Acute Neurofilament Light Chain Plasma Levels Correlate With Stroke Severity and Clinical Outcome in Ischemic Stroke Patients

ABSOLUTELY NOTHING here will help survivors recover.  Biomarkers and predictions are just functions of the complete failure of the status quo in stroke recovery.

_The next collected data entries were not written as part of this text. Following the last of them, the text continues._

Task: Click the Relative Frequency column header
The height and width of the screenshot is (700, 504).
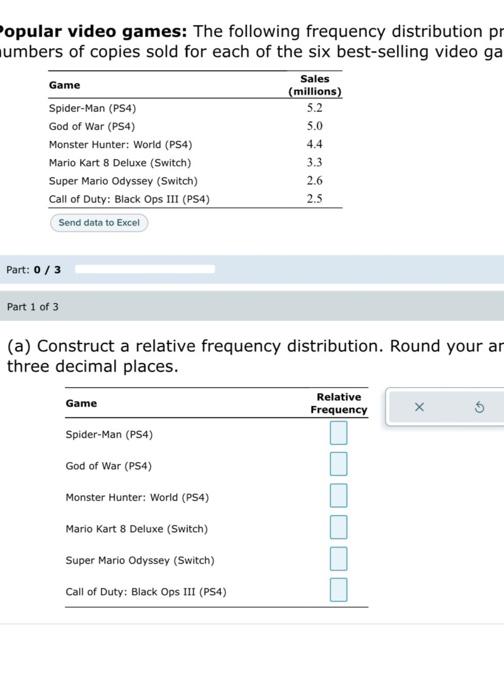Action: (339, 403)

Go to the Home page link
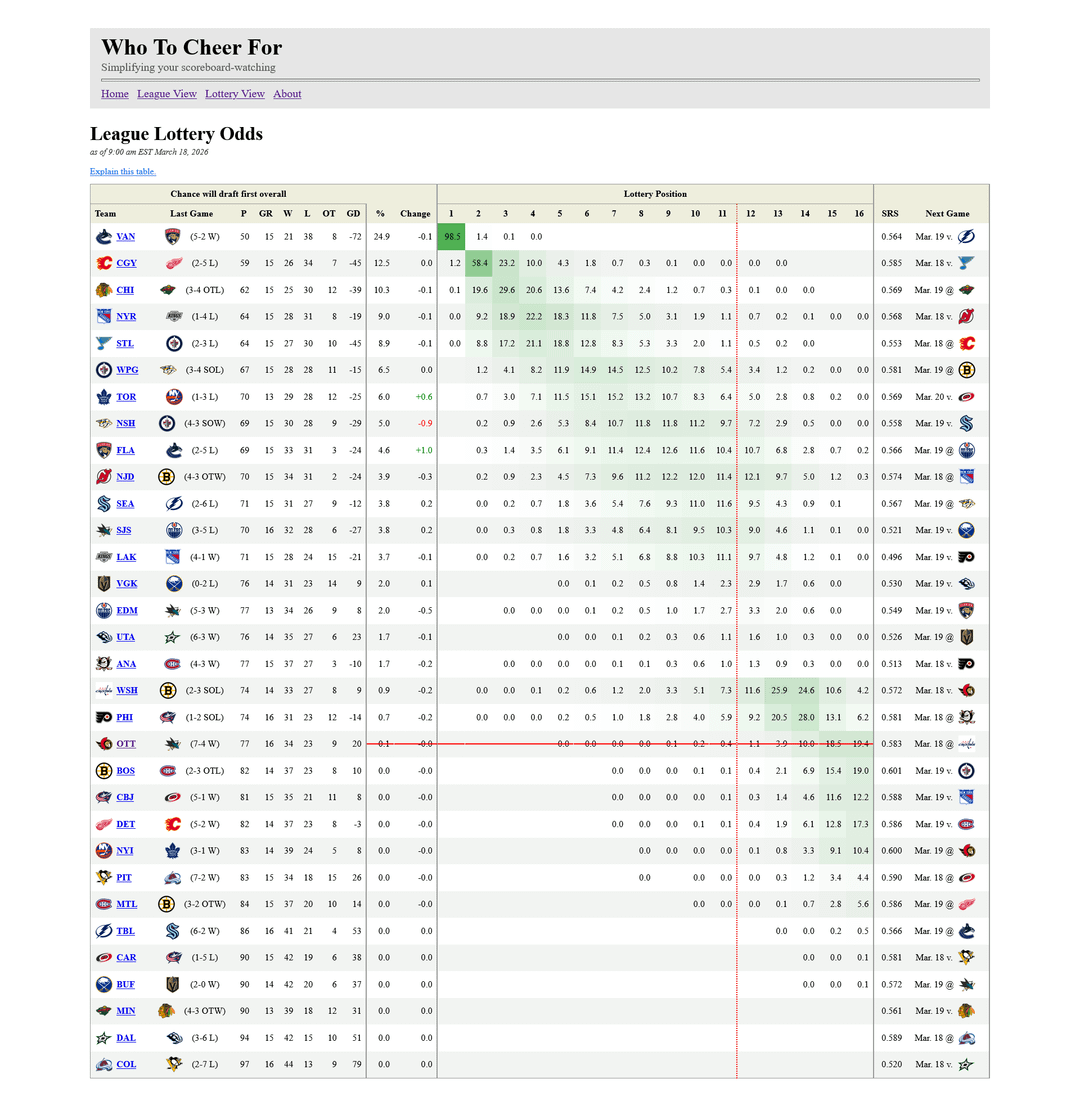pyautogui.click(x=115, y=94)
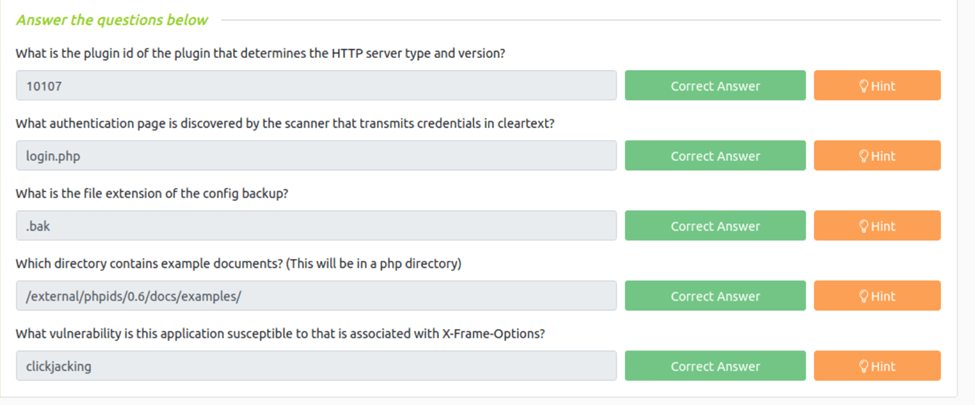Click the /external/phpids/0.6/docs/examples/ answer field
This screenshot has height=405, width=975.
(x=316, y=296)
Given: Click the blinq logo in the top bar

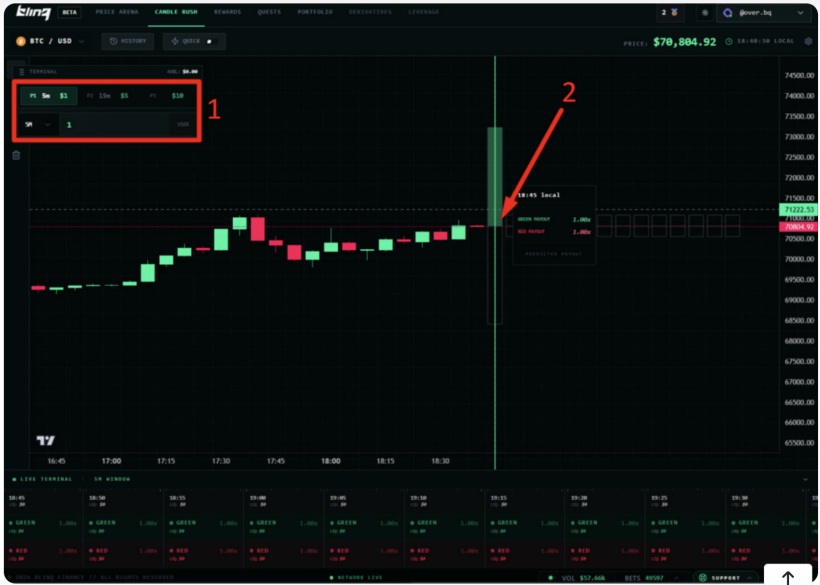Looking at the screenshot, I should [32, 13].
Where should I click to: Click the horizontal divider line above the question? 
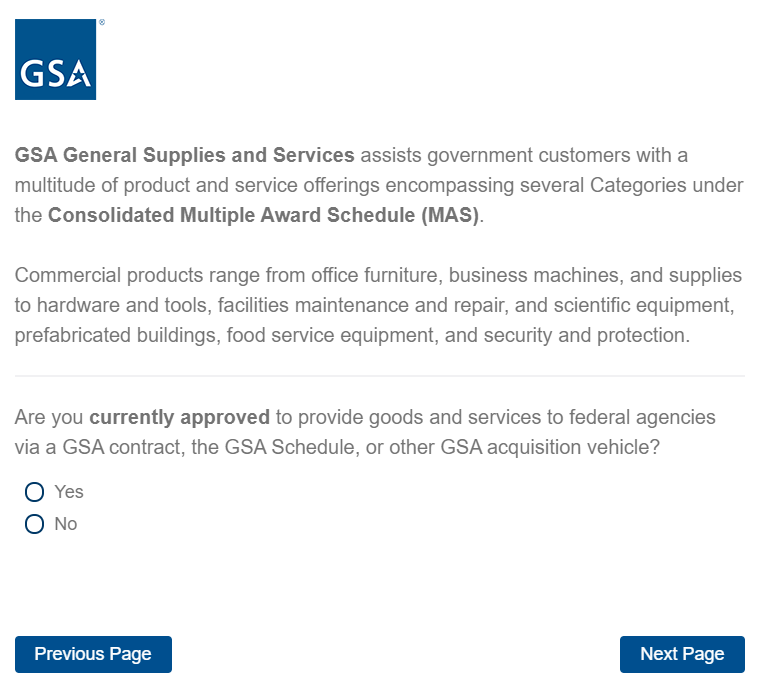379,376
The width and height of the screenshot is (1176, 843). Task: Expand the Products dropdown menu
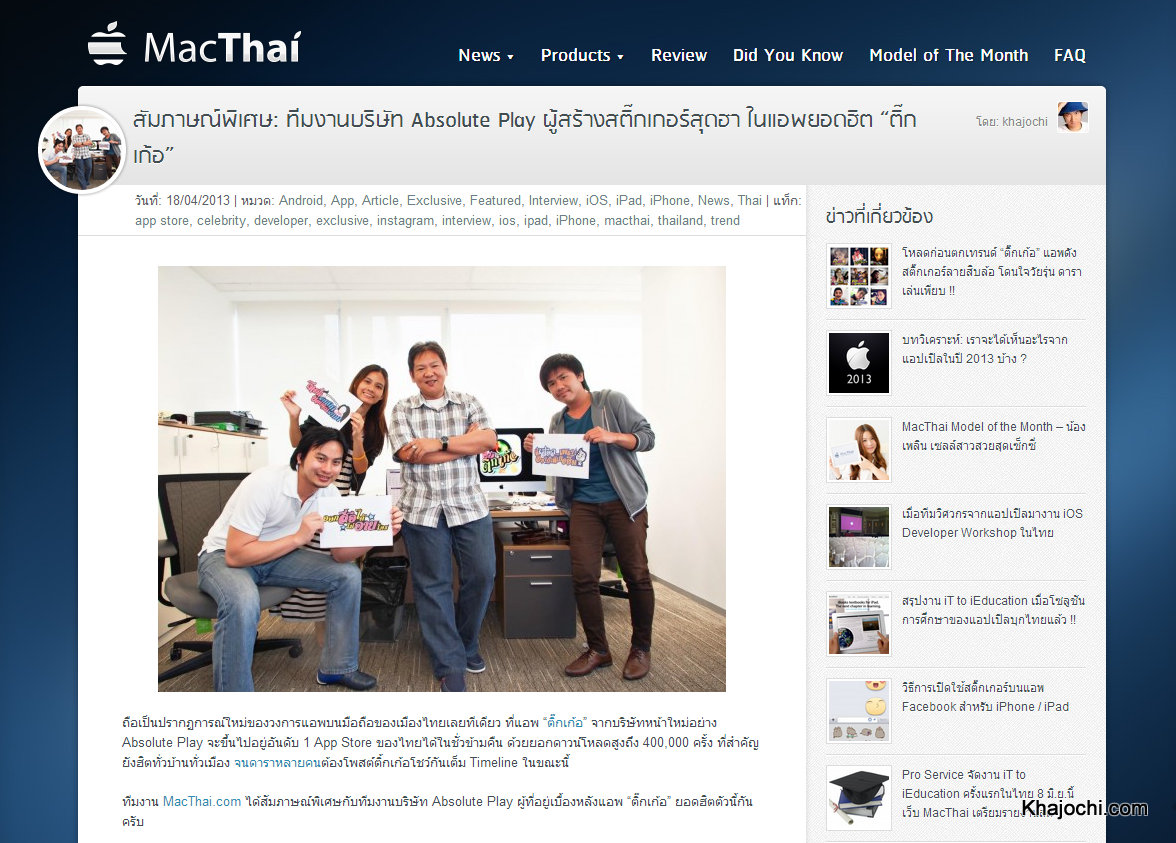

CHANGE THAT FAILURE!

Acute Neurofilament Light Chain Plasma Levels Correlate With Stroke Severity and Clinical Outcome in Ischemic Stroke Patients

Helle H. Nielsen^1,2,3, Catarina B. Soares^1,2, Sofie S. Høgedal¹, Jonna S. Madsen^4,5, Rikke B. Hansen^1,2, Alex A. Christensen¹, Charlotte Madsen¹, Bettina H. Clausen^1,3, Lars Henrik Frich^6,7, Matilda Degn⁸, Christian Sibbersen^3,9 and Kate L. Lambertsen^1,2,3,7*

• ¹Department of Neurology, Odense University Hospital, Odense, Denmark
• ²Department of Neurobiology Research, Institute of Molecular Medicine, University of Southern Denmark, Odense, Denmark
• ³BRIDGE - Brain Research – Inter Disciplinary Guided Excellence, Department of Clinical Research, Odense, Denmark
• ⁴Department of Biochemistry and Immunology, Lillebaelt Hospital, University Hospital of Southern Denmark, Vejle, Denmark
• ⁵Department of Regional Health Research, University of Southern Denmark, Odense, Denmark
• ⁶The Orthopaedic Research Unit, Department of Clinical Research, Odense, Denmark
• ⁷OPEN, Open Patient data Explorative Network, Odense University Hospital, Department of Clinical Research, University of Southern Denmark, Odense, Denmark
• ⁸Pediatric Oncology Laboratory, Department of Pediatrics and Adolescent Medicine, University Hospital Rigshospitalet, Copenhagen, Denmark
• ⁹Mental Health Services in the Region of Southern Denmark, Odense, Denmark

Background: Ischemic stroke causes increased blood–brain barrier permeability and release of markers of axonal damage and inflammation. To investigate diagnostic and prognostic roles of neurofilament light chain (NF-L), we assessed levels of NF-L, S100B, interleukin-6 (IL-6), E-selectin, vascular endothelial growth factor-A (VEGF-A), vascular cell adhesion molecule-1 (VCAM-1), and intercellular adhesion molecule-1 (ICAM-1) in patients with acute ischemic stroke or transient ischemic attack (TIA) and healthy controls.

Methods: We studied neurofilament (NF) expression in 2 cases of human postmortem ischemic stroke, representing infarcts aged 3- to >7-days. In a prospective study, we measured plasma NF-L and inflammatory markers <8 h of symptom onset and at 72 h in acute ischemic stroke (n = 31), TIA (n = 9), and healthy controls (n = 29). We assessed whether NF-L, S100B, and IL-6 were associated with clinical severity on admission (Scandinavian Stroke Scale, SSS), diagnosis of ischemic stroke vs. TIA, and functional outcome at 3 months (modified Rankin Scale, mRS).

Results: NF expression increased in ischemic neurons and in the infarcted brain parenchyma after stroke. Plasma NF-L levels were higher in stroke patients than in TIA patients and healthy controls, but IL-6 levels were similar. Higher acute NF-L levels were associated with lower SSS scores at admission and higher mRS scores at 3 months. No correlation was observed between NF-L and S100B, NF-L and IL-6, nor between S100B or IL-6 and SSS or mRS. Compared to controls, stroke patients had significantly higher VEGF-A and VCAM-1 at <8 h that remained elevated at 72 h, with significantly higher VEGF-A at <8 h; ICAM-1 was significantly increased at <8 h, while S100B and E-selectin were unchanged.

Conclusions: Plasma NF-L levels, but not IL-6 and S100B, were significant predictors of clinical severity on admission and functional outcome at 3 months. Plasma NF-L is a promising biomarker of functional outcome after ischemic stroke.